We’re coming to that point of the year again where everybody from Farrakhan to David Banner is going to encourage black people to boycott Christmas and show white people who’s boss. It never works — mostly because we like buying gifts, spending the holidays with our families, and buying new things for ourselves — but also because there’s never really any tangible action or outcome associated with the push. It’s extremely optimistic (read: unrealistic) to believe market analysts would notice a decline and profits and think, “We really pissed black people off this time. We better do right by them before next holiday season.” But what the success of Patti Labelle’s pies shows is when we like something, we have the power to make it pop, and when we don’t we can also send a product back from whence it came.
It’s a fact we’ve long known, and in recent years has been magnified by Black Twitter, but the economic impact has never been made so clear as it has been in the case study of Patti’s pies. Yahoo estimates sales of just under $1 million this past weekend alone, which means Miss LaBelle is about to be singing a whole new tune. But so should we. And no, we don’t mean following in this guy’s footsteps, we mean putting our money where our mouth is.

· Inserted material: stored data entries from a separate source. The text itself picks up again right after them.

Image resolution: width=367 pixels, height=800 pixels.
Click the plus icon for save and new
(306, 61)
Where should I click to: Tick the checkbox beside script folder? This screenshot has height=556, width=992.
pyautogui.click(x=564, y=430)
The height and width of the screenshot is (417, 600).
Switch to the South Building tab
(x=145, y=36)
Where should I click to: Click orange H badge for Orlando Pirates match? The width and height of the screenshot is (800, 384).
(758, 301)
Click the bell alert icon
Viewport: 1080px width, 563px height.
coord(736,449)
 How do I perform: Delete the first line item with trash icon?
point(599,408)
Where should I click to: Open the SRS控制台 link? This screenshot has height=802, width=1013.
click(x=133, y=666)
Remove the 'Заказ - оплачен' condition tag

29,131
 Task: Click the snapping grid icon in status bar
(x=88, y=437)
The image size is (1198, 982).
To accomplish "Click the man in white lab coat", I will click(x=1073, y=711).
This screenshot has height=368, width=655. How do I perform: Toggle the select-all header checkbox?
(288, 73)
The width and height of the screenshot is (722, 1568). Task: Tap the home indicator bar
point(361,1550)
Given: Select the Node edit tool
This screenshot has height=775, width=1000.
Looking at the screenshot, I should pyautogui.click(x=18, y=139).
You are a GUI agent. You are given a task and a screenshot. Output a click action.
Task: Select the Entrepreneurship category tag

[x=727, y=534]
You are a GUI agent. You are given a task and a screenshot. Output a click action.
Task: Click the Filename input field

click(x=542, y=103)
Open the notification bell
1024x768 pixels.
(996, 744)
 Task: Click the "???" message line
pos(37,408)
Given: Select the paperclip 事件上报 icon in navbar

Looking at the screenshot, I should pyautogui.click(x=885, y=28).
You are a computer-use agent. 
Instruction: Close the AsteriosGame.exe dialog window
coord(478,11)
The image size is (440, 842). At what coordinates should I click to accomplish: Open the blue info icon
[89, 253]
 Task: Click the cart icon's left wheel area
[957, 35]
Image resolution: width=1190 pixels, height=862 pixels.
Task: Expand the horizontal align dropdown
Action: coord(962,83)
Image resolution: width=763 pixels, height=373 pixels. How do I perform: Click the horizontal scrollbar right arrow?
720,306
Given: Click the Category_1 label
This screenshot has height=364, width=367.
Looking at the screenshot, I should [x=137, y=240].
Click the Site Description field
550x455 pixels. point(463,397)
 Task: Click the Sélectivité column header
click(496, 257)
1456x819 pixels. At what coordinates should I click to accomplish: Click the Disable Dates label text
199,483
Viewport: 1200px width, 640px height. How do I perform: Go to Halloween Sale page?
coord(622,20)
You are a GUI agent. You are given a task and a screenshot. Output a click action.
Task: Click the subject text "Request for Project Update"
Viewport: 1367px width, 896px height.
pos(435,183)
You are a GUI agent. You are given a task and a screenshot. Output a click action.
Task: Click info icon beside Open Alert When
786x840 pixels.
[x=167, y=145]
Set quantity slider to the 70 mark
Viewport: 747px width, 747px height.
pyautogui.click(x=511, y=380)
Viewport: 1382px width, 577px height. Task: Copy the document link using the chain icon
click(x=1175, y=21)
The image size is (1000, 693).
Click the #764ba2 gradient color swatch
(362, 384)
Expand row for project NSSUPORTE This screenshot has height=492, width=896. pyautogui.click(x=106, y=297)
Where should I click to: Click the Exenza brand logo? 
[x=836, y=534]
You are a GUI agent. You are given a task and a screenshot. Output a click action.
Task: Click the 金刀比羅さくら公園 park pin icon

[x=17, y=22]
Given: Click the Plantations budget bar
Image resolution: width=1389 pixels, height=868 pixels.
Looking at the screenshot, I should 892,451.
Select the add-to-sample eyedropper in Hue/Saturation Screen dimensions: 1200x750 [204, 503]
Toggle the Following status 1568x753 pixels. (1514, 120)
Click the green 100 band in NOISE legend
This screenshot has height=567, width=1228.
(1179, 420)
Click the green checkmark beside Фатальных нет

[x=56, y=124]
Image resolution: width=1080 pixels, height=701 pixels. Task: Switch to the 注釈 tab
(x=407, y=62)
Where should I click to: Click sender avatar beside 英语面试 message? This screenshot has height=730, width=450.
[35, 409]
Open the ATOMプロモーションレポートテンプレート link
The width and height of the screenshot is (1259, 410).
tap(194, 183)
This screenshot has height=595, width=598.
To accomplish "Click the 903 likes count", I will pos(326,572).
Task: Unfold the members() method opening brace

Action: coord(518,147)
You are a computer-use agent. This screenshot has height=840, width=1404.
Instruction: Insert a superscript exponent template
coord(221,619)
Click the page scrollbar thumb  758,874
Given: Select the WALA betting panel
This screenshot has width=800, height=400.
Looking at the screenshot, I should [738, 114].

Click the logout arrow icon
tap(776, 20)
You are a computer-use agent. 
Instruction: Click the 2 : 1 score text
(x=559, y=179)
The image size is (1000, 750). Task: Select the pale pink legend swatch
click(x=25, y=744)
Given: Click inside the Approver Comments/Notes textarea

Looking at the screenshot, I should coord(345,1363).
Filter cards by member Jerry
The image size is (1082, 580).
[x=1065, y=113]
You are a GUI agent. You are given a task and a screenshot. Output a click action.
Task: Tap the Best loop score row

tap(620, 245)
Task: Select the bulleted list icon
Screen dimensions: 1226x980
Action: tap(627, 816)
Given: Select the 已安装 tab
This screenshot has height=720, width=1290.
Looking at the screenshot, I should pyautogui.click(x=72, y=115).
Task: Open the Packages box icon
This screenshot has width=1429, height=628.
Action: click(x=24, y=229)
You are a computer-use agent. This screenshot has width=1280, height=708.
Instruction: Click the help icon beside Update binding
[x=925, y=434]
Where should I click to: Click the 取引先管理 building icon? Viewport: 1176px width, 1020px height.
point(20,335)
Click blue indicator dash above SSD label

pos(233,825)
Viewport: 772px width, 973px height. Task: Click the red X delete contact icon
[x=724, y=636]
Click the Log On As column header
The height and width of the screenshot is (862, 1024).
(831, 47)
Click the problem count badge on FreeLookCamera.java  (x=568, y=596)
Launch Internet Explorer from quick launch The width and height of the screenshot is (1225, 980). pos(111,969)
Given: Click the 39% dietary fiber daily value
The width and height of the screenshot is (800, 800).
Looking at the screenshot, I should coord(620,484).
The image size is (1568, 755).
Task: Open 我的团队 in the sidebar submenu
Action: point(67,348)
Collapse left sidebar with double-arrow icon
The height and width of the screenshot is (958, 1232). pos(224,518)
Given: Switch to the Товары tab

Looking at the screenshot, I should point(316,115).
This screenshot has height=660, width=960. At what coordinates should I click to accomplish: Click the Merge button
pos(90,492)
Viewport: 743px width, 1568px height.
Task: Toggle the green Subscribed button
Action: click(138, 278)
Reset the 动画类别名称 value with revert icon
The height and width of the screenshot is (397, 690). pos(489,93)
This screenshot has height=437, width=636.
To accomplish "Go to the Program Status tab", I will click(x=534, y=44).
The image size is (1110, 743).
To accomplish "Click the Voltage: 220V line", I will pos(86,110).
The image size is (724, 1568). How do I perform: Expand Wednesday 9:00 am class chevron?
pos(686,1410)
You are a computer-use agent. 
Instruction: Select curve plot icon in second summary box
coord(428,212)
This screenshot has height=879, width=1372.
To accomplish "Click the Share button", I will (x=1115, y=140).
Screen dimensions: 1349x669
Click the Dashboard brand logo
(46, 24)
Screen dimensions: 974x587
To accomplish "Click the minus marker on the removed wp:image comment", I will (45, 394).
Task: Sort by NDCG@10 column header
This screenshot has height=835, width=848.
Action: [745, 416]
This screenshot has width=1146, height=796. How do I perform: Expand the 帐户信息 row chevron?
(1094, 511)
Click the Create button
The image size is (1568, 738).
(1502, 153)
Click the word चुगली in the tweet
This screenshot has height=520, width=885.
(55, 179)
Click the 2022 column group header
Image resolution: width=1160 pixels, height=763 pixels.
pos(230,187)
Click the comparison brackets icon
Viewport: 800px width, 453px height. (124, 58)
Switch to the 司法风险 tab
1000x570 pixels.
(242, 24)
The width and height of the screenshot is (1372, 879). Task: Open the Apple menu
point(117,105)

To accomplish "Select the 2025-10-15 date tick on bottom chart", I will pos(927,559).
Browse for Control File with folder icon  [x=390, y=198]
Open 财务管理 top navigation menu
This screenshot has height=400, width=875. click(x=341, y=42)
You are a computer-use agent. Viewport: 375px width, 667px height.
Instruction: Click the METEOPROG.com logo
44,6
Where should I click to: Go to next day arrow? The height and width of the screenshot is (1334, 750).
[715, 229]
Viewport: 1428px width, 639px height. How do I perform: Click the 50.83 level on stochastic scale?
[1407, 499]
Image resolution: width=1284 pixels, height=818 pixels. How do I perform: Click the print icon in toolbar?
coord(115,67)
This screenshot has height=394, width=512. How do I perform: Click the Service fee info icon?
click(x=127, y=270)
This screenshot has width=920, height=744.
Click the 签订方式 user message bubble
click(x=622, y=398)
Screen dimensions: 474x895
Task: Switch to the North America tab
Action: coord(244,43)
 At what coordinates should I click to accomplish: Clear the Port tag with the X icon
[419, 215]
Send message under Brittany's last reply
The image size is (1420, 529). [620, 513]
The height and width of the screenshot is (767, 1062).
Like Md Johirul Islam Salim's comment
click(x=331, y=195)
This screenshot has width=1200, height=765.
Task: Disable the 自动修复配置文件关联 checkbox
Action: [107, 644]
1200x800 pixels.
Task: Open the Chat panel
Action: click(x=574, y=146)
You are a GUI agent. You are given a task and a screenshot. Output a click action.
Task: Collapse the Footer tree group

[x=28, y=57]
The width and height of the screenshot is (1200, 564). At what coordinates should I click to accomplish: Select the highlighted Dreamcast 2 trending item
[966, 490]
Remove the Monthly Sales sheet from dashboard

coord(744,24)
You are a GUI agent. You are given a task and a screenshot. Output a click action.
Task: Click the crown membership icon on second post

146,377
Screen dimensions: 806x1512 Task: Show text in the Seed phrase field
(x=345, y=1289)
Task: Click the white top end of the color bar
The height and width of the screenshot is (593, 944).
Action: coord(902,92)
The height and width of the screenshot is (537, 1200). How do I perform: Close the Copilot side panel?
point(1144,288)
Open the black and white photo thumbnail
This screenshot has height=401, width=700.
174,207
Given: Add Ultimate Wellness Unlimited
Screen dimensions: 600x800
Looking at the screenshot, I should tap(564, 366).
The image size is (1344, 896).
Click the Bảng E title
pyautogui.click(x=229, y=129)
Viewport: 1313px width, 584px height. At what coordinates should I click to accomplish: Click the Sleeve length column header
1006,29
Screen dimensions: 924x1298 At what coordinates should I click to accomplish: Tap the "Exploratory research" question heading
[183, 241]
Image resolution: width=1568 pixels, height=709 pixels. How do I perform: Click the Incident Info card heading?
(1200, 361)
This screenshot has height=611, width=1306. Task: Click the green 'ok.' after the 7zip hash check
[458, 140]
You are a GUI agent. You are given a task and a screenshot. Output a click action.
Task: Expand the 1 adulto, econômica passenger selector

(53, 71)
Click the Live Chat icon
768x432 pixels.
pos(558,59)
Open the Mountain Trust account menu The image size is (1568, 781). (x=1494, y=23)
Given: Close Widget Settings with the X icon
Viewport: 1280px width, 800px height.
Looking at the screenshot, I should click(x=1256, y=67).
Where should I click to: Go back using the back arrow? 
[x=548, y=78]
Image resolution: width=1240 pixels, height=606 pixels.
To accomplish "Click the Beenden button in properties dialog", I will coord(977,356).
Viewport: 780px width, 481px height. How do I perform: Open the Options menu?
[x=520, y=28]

On one hand, this example serves as a reminder of the way we can recycle the black dollar by supporting businesses owned and operated by black entrepreneurs. On the other, we have proof that we can also cripple a business that doesn’t serve or support our needs as a people. Instead of a broad campaign asking black people not shop at all during the holidays, because we all know that’s not going to happen, concerted efforts targeting specific businesses to patronize — or not — is a much way to go. And we can thank Patti LaBelle for that lesson.